RULER Benchmark: Long-Context Retrieval

Metric Method mq_q2 mq_q4 mv_v2 mv_v4
Recovery Rate ↑ IFR 0.471 0.328 0.575 0.452
AttnLRP 0.215 0.204 0.254 0.243
FlashTrace 0.483 0.413 0.556 0.516
RISE ↓ IFR 0.075 0.115 0.069 0.073
FlashTrace 0.068 0.113 0.069 0.070

Reasoning Task: HotpotQA

Method Recovery Rate ↑ RISE ↓ MAS ↓
Perturbation 0.329 0.133 0.220
CLP 0.335 0.101 0.190
IFR 0.268 0.074 0.166
AttnLRP 0.189 0.155 0.249
FlashTrace 0.384 0.033 0.128

Efficiency Comparison

FlashTrace achieves a speedup of over 130x.

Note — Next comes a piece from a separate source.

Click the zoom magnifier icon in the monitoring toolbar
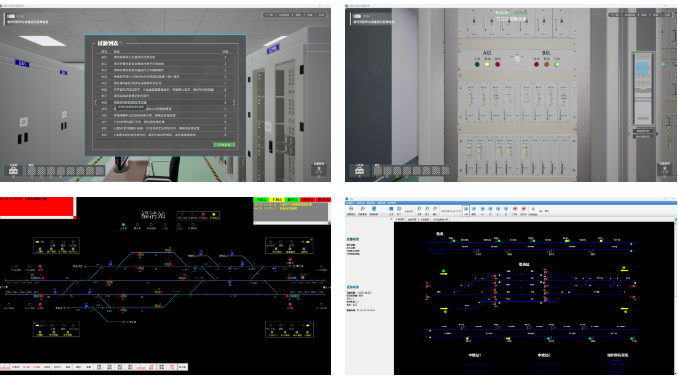Viewport: 678px width, 376px height. [362, 210]
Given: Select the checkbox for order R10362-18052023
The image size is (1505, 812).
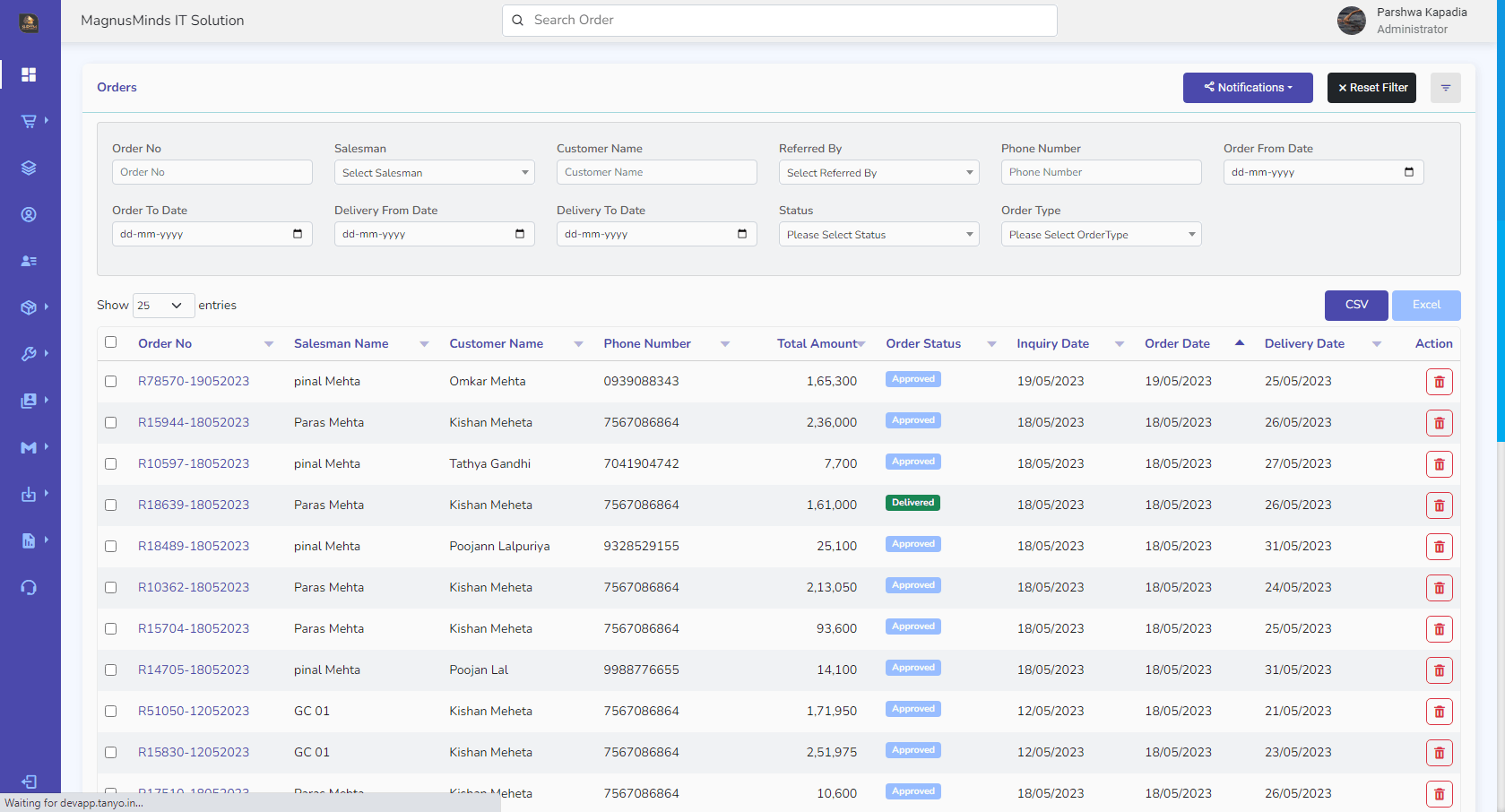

For a 10K-token reasoning chain, naive multi-hop methods require hours, whereas FlashTrace completes in seconds.

Recursive Attribution Analysis

  • Changes in Attribution Distribution from Hop 1 to Hop 2: Importance shifts from reasoning tokens near the output to earlier reasoning tokens and input context.
  • Even a single recursive hop significantly improves fidelity.
  • Improvement is consistent across different models and data distributions.

Highlights & Insights

  • Elegant Theoretical Derivation: Leverages the linearity of attention to reduce complexity from \(\mathcal{O}(M \cdot N)\) to \(\mathcal{O}(N)\).
  • High Practical Utility: The 130x speedup turns long-horizon reasoning chain attribution from impractical to highly feasible.
  • Generality of Recursive Attribution: Extends naturally to weighted span settings with zero additional computational overhead.
  • Clear Problem Definition: Systematically formalizes the multi-token attribution problem for reasoning LLMs.
  • Thorough Experiments: Validated across various tasks such as long-context retrieval, synthetic reasoning, and multi-step QA.

Limitations & Future Work

  • Proximity-based attribution assumes the effectiveness of the L1 norm in high-dimensional spaces, which may not hold in all scenarios.
  • The number of hops for recursive attribution requires manual configuration.
  • The aggregation method (summation) of tokens within a span might be overly simplistic.
  • Modern gradient-based methods (such as Integrated Gradients) were not systematically compared under the same efficiency budget.
  • The applicability to non-autoregressive models (such as encoder-decoder architectures) has not been explored.

Rating

⭐⭐⭐⭐⭐ (5/5)

This is an exquisite piece of work featuring a clear problem definition, elegant theoretical derivation, a practical technical proposal, and thorough experimental validation. Against the backdrop of the increasing popularity of reasoning LLMs, addressing their interpretability holds crucial timeliness and practical value. The 130x speedup makes attributing long reasoning chains feasible for the first time.